Gymnasium Larissa

Olymp-der Berg der Götter

 

   Der Olymp (griechisch Όλυμπος ) ist das höchste Gebirge Griechenlands. Das Massiv liegt nahe der Ostküste Griechenlands, in Makedonien unweit des Ortes Litochoron, 50 km nördlich der größeren Stadt Larissa. Die höchsten Gipfel sind der Mytikas (auch: Mitikas) (2917 m), gefolgt von Skolio (2911 m), Stefani (2909 m, gelegentlich als Zeusthron bezeichnet) und Skala (2866 m). Die Erstbesteigung erfolgte 1862 durch Heinrich Barth, der jedoch nicht den Hauptgipfel Mytikas erreicht hat. Dies gelang Christos Kakalos mit Frédéric Boissonas und Daniel Baud Bovy am 2. August 1913.

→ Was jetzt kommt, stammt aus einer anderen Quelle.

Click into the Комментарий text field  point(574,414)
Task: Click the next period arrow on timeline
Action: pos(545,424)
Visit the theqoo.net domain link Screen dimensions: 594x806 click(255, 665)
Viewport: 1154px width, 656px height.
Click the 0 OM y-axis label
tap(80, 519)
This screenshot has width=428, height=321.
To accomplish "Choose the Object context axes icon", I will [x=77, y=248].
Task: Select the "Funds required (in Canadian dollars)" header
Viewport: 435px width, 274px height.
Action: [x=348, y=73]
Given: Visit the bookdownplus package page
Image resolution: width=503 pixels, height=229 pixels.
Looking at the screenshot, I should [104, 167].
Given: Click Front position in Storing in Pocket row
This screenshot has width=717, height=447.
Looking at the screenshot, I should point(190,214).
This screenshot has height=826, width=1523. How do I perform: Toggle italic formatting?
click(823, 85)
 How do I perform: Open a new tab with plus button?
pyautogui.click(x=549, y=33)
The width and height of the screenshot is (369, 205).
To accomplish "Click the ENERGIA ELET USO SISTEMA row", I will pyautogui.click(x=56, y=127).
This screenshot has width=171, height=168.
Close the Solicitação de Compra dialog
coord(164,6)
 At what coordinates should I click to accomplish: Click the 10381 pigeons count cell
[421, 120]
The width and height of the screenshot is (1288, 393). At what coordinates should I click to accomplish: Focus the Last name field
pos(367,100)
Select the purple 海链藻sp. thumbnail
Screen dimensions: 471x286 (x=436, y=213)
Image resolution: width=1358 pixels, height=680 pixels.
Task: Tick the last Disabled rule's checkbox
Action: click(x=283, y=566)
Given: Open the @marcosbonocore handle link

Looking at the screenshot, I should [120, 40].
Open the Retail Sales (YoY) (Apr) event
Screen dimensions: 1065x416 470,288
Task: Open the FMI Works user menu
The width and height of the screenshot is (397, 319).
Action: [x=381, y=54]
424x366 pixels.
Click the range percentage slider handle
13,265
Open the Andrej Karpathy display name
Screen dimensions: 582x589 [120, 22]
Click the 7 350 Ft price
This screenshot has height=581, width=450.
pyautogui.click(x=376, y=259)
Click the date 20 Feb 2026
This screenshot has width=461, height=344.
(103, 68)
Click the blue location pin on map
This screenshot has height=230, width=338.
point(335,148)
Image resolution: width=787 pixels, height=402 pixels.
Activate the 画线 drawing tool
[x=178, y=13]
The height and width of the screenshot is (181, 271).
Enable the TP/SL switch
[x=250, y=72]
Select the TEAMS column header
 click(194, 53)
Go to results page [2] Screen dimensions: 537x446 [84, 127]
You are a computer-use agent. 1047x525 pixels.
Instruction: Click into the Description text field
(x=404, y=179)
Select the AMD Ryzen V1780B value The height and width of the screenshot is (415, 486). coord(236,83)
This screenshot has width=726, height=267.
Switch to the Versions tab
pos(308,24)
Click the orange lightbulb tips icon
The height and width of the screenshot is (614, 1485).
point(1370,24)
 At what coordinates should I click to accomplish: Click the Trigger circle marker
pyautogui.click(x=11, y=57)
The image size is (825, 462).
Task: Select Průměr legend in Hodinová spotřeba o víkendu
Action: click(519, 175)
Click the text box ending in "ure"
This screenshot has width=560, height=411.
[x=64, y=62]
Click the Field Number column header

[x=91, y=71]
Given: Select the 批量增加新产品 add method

    Das Olympmassiv weist besondere geologische Formationen auf und eine ganz eigene Flora und Fauna. Von daher wurde es schon 1938 unter Naturschutz gestellt und 1981 von der UNESCO zum Biosphärenreservat erklärt.

Mythologie

    In der griechischen Mythologie ist der Olymp der Berg der Götter. Etymologisch bedeutet der Begriff "voll des Lichtes". So wird sich der Berg der Götter als ein spiritueller lichterfüllter Platz vorgestellt. Er bildet gleichsam das Himmelskonzept der griechischen Mythologie ab, bewohnt von Göttern, Halbgöttern, Abkömmlingen der Götter und ihren Dienern. (vgl. Gottesberg) Nach anderen Überlieferungen "lebten" die Götter nicht auf dem Berg, sondern hielten sich in einer anderen Form der Existenz auf.

    

     Wenn man bedenkt, dass Zeus Herrscher über den Himmel und die Erde, Poseidon über die Meere und Hades Fürst der Unterwelt war, würde es auch nicht in das Konzept passen, den Berg Olymp (auf der Ebene der Erde = Zeus' Herrschaftsgebiet) als Aufenthaltsort der Götter zu deuten. Viel mehr galt er als Wohnstätte der Götter, als göttlicher Palast, wo man zu Beratung und Schmaus zusammenzukommen pflegte und in dem es genau 12 Wohnungen gab. Am Berg Olymp gibt es eine riesige Kerbe die, mit etwas Fantasie, wie ein riesiger Thron aussieht. Dieser Platz wurde im antiken Griechenland Zeus Thron genannt.